* **TASK BRIEF**: Pick out every line in the records that contains the word "coordinates", and copy each of those lines in full.

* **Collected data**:
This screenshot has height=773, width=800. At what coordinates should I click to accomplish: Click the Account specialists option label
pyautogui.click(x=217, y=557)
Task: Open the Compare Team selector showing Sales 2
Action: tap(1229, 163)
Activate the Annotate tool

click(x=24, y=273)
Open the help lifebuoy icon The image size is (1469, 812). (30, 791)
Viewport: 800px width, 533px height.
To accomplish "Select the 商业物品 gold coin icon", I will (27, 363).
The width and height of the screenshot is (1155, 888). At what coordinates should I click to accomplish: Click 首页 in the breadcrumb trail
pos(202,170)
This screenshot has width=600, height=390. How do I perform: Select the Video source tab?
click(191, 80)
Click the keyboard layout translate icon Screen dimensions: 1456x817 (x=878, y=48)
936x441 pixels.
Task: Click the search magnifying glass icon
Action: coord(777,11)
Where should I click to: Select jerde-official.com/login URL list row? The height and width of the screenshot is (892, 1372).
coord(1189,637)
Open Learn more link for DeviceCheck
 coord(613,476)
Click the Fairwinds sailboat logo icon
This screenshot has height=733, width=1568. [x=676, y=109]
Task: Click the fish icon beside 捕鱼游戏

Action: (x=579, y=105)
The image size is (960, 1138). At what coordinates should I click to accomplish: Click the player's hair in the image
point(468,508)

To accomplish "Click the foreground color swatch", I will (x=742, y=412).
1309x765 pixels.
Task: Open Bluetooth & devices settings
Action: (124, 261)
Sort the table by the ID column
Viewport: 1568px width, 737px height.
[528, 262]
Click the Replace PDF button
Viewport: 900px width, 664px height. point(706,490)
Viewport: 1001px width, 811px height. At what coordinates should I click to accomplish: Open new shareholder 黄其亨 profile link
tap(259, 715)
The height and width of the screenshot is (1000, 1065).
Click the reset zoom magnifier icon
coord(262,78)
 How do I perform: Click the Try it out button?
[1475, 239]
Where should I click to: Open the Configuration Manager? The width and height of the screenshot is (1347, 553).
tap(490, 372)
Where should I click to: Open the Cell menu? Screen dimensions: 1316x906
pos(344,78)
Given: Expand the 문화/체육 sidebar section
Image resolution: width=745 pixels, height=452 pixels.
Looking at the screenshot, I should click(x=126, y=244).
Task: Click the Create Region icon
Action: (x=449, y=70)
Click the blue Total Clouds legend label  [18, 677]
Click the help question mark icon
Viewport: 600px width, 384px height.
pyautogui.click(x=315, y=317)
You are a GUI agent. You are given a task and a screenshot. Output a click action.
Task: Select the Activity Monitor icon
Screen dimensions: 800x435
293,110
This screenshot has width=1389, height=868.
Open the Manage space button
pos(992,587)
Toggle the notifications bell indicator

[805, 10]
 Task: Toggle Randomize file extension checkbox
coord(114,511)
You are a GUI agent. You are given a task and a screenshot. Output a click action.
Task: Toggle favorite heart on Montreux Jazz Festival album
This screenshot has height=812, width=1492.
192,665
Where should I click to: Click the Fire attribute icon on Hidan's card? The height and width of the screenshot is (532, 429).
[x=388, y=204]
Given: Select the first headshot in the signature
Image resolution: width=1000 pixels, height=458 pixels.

* **SOLUTION**:
This screenshot has height=773, width=800. At what coordinates should I click to accomplish: Click the Account specialists option label
The width and height of the screenshot is (1155, 888). At what coordinates should I click to accomplish: Click 首页 in the breadcrumb trail
The image size is (960, 1138). At what coordinates should I click to accomplish: Click the player's hair in the image
Viewport: 1001px width, 811px height. At what coordinates should I click to accomplish: Open new shareholder 黄其亨 profile link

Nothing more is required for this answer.